So, now, these rightwng 'BAD ACTOR' corporations want to be rewarded for selling us this pile of crap voting machinery by getting MORE billions of our tax dollars to replace the touchscreens with optiscans. They also make the optiscans, and the "trade secret" code tabulators, and get the contracts to print the ballots as well. Optiscans are only slightly more secure than touchscreens, depending entirely on the audit (handcount to check against machine totals). Diebold, ES&S and Sequoia have lobbed successfully in many states for ZERO auditing. NO hand-count at all. This is the case in New Hampshire, for instance. They have ballots but they don't count any of them as a regular procedure! Even the best of states do only a 1% audit--very inadequate for a "trade secret" code system. And NH and all states have made it very difficult and expensive to get a recount--and the recount is often of only maybe 3% of the vote.

I could go on and on, but I think my point is clear. These corporations have polluted our election system with corruption and lack of accountability. They have corrupted our election officials, who now defend the interests of the corporate vendors, rather than the interests of the voters. And they have robbed the taxpayers of billions of dollars for crapass machinery, voting systems that are wide open to election theft--most especially by corporate insiders--as well as for "patches" and other repairs when the machines break down (which they frequently do), replacement systems, and long term maintenance contracts.

The very least thing we need to do is get a 10% automatic audit of results from these machines. And all paperless systems need to be banned. These are emergency measures in the dire situation of an EASILY hackable upcoming general election of great importance. Even these bottom-line measures will be difficult to obtain from our entrenched and corrupt county and state election officials--but local/state level grass roots pressure is a better hope than expecting the Diebold II Congress to do what's right.

And, ultimately, there is NO PLACE for private interests, corporate profiteering and corporate secrecy in our election system. That we have it is a fascist coup that occurred in the 2002 to 2004 period, as a result of a $3.9 billion e-voting boondoggle from the Anthrax Congress. Open Source code electronics may be possible (with a high percent audit--such as they do in Venezuela--an open source code electronic system with a whopping 55% handcount as a check on machine fraud). But in the meantime, until such a system is thoroughly tested out here, the old-fashioned, paper ballot/handcount system should be restored.

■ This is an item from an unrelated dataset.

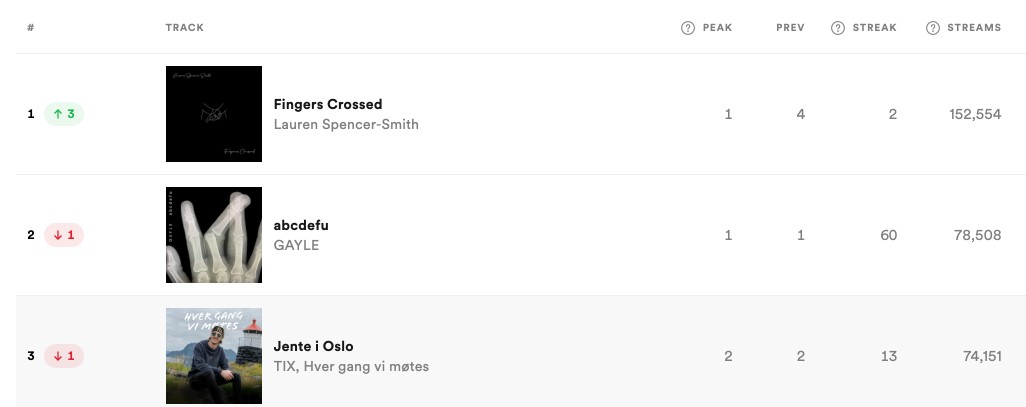1026x407 pixels.
Task: Click the 152,554 streams value
Action: click(975, 115)
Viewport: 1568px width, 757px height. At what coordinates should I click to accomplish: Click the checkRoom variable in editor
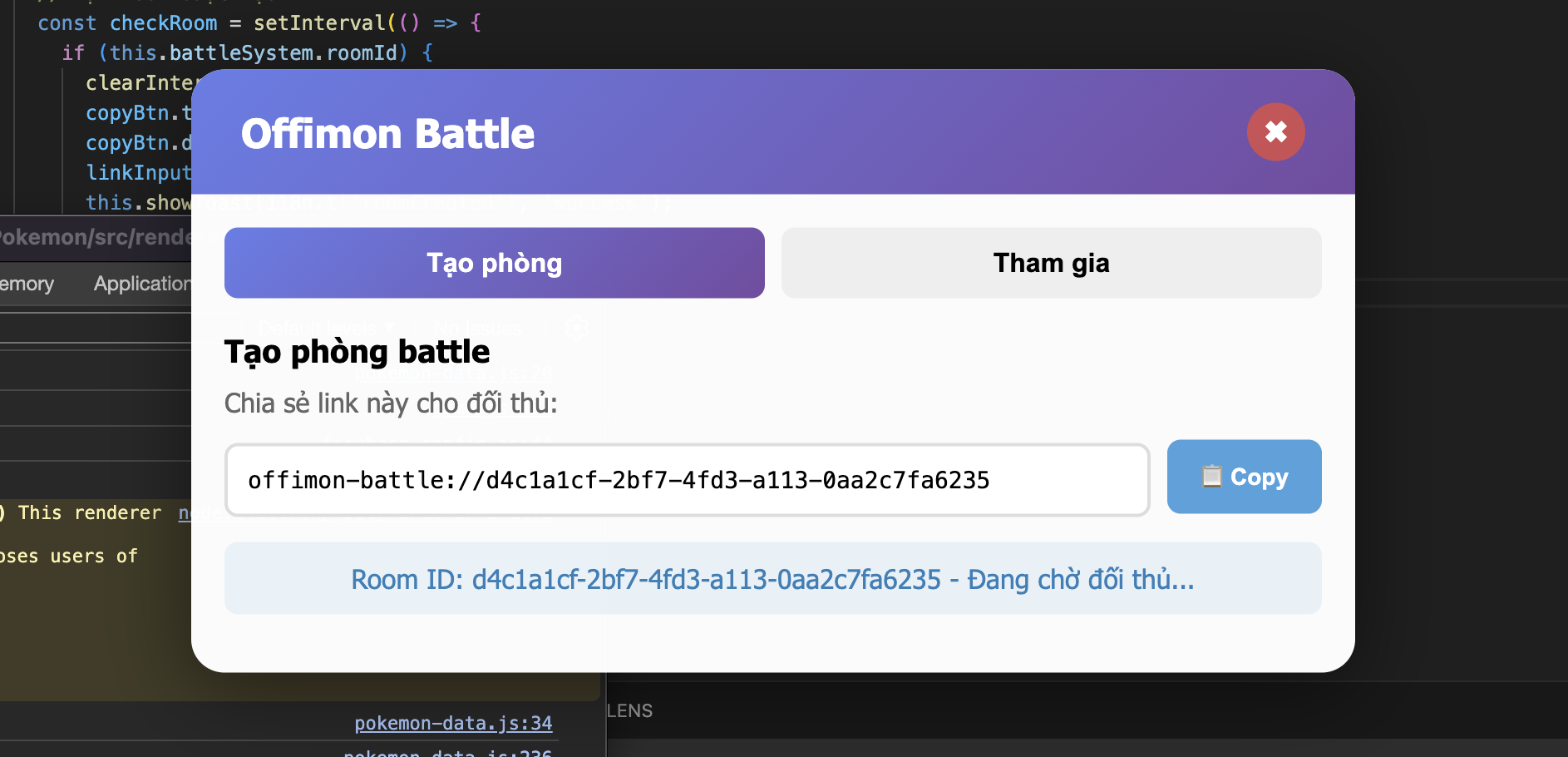tap(163, 23)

Election theft can occur with any election system. But never with the speed, magnitude of votes that can be easily switched, and lack of transparency as is possible with electronic voting of any kind--touchscreen or optiscan--with trade secret code and virtually no audit/recount controls. This system should never have been put in place at all, let alone without the strongest of audit/recount controls. That it was put in place, so quickly, under the radar of the American people, needs thorough criminal investigation of everyone involved.

Printer Friendly | Permalink |  | Top
 
Rene Donating Member (758 posts) Send PM | Profile | Ignore Mon Feb-25-08 11:55 PM
Response to Reply #1
17. In our town...with just 3700 Optically scanned ballots we had a recount because 2 people were within
20 votes. Triggered a recount when one of them requested it. 3 recounts later we had 4 different totals. The state impounded ALL election material because of my Election complaint after watching lousy procedures being followed, during the 3 recounts. Our officials kept 'finding' more ballots in envelopes and counting in a side room -- away from the public. It became very suspicious. One week later they even 'found' another 117 ballots. The first recount held on Saturday would have changed office holders on our Twn Council...but the vote counters didn't like that and asked the state to allow another recount, then a 3rd. The assured us on Monday, Veterans day that the sign-in book totals and ballots absolutely matched so those counts were what they would certify. Tuesday they found the 117 more ballots. When they counted them at 5:30pm..our 3rd party candidates, who were called by a poll worker, rushed down to the Town Hall to witness it. One of the TC candidates made a notation every time she'd heard her name called 41 votes in the 117. After 20 minutes the vote counters came out of the side room and announced the totals...giving her 22. She challenged that. They went back into the side room---adjusted everyone's counts to give her the 41 she'd heard. Vote counters can be so corrupt. Dems and Repubs worked together against out 3rd Party- The Chatham Party. I bet this goes on all over the country.
If that 20 vote margin hadn't occurred....we would have never known that our votes were counted erroneously.....what do we trust the machine count or the 3 or 4 hand counts after - al with different totals.
Do the Diebold systems have a log in them with date/time stamps of when the votes are recorded? During the hand recounts I heard a LOT of 2 name ballots all being read in a large group together....ballots for 2 of the same Town council names....rather than the 5 they should have selected.....a bunch of these ballots were being called out all together. I doubt a large number of people -- one after the other -- went to vote and only selected 2 of the 5 possible names. I'd like to find out if a log can confirm this batch was read /logged all in a group at siilar times.
Printer Friendly | Permalink |  | Top
 
flor de jasmim Donating Member (1000+ posts) Send PM | Profile | Ignore Sun Feb-24-08 04:51 PM
Response to Original message
5. THANKS TO DENNIS KUCINICH for this one!
Thanks, Dennis!!
Printer Friendly | Permalink |  | Top
 
crimsonblue Donating Member (1000+ posts) Send PM | Profile | Ignore Sun Feb-24-08 05:11 PM
Response to Original message
6. I don't buy it
I have used bubble sheets (which are read using optical scan machines) since 1st or 2nd grade and I've never had a problem.. Not to mention that millions do the ACT and SAT using bubble forms. Computer voting = bad. Optical scanning = fine by me.
Printer Friendly | Permalink |  | Top
 
Wilms Donating Member (1000+ posts) Send PM | Profile | Ignore Sun Feb-24-08 06:25 PM
Response to Reply #6
9. Well, considering...

Optical scanning = Computer Vote Counting, I'm hardly assured by the fact that you "never had a problem".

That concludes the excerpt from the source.